▸ WORK TO BE COMPLETED
Each line below must be set down exactly as it stands.

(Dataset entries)
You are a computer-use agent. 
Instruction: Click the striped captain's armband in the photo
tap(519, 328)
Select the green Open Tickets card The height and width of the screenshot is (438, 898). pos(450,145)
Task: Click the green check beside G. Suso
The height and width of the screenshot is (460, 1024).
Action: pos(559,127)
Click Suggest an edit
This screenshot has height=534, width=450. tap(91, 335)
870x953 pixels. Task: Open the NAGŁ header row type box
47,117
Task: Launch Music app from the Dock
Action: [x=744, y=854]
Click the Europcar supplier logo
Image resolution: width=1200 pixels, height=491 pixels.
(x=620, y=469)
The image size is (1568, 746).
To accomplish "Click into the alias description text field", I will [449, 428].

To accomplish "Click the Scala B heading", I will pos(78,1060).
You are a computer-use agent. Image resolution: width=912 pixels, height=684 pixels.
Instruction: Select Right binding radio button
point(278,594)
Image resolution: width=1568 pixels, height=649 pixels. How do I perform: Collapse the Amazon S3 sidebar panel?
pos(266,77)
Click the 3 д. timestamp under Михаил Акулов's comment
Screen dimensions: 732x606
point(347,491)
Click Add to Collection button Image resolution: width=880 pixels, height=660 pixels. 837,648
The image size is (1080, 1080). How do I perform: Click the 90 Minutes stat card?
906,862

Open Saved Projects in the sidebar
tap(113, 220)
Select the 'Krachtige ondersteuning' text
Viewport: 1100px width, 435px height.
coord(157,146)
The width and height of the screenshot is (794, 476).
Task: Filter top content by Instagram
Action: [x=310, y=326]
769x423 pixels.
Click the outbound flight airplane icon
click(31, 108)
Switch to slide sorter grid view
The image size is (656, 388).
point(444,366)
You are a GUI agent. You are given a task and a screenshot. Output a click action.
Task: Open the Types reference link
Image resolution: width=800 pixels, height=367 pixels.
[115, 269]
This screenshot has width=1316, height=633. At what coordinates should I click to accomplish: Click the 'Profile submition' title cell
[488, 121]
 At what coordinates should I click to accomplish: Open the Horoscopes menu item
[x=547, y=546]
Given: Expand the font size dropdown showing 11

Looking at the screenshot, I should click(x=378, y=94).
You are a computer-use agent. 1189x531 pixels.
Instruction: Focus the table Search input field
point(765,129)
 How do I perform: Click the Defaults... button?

▸ TASK OUTPUT
You are a computer-use agent. 
Instruction: Click the striped captain's armband in the photo
tap(519, 328)
Select the green Open Tickets card The height and width of the screenshot is (438, 898). pos(450,145)
Task: Click the green check beside G. Suso
The height and width of the screenshot is (460, 1024).
Action: pos(559,127)
Click Suggest an edit
This screenshot has height=534, width=450. tap(91, 335)
870x953 pixels. Task: Open the NAGŁ header row type box
47,117
Task: Launch Music app from the Dock
Action: [x=744, y=854]
Click the Europcar supplier logo
Image resolution: width=1200 pixels, height=491 pixels.
(x=620, y=469)
The image size is (1568, 746).
To accomplish "Click into the alias description text field", I will [449, 428].

To accomplish "Click the Scala B heading", I will pos(78,1060).
You are a computer-use agent. Image resolution: width=912 pixels, height=684 pixels.
Instruction: Select Right binding radio button
point(278,594)
Image resolution: width=1568 pixels, height=649 pixels. How do I perform: Collapse the Amazon S3 sidebar panel?
pos(266,77)
Click the 3 д. timestamp under Михаил Акулов's comment
Screen dimensions: 732x606
point(347,491)
Click Add to Collection button Image resolution: width=880 pixels, height=660 pixels. 837,648
The image size is (1080, 1080). How do I perform: Click the 90 Minutes stat card?
906,862

Open Saved Projects in the sidebar
tap(113, 220)
Select the 'Krachtige ondersteuning' text
Viewport: 1100px width, 435px height.
coord(157,146)
The width and height of the screenshot is (794, 476).
Task: Filter top content by Instagram
Action: [x=310, y=326]
769x423 pixels.
Click the outbound flight airplane icon
click(31, 108)
Switch to slide sorter grid view
The image size is (656, 388).
point(444,366)
You are a GUI agent. You are given a task and a screenshot. Output a click action.
Task: Open the Types reference link
Image resolution: width=800 pixels, height=367 pixels.
[115, 269]
This screenshot has width=1316, height=633. At what coordinates should I click to accomplish: Click the 'Profile submition' title cell
[488, 121]
 At what coordinates should I click to accomplish: Open the Horoscopes menu item
[x=547, y=546]
Given: Expand the font size dropdown showing 11

Looking at the screenshot, I should click(x=378, y=94).
You are a computer-use agent. 1189x531 pixels.
Instruction: Focus the table Search input field
point(765,129)
 How do I perform: Click the Defaults... button?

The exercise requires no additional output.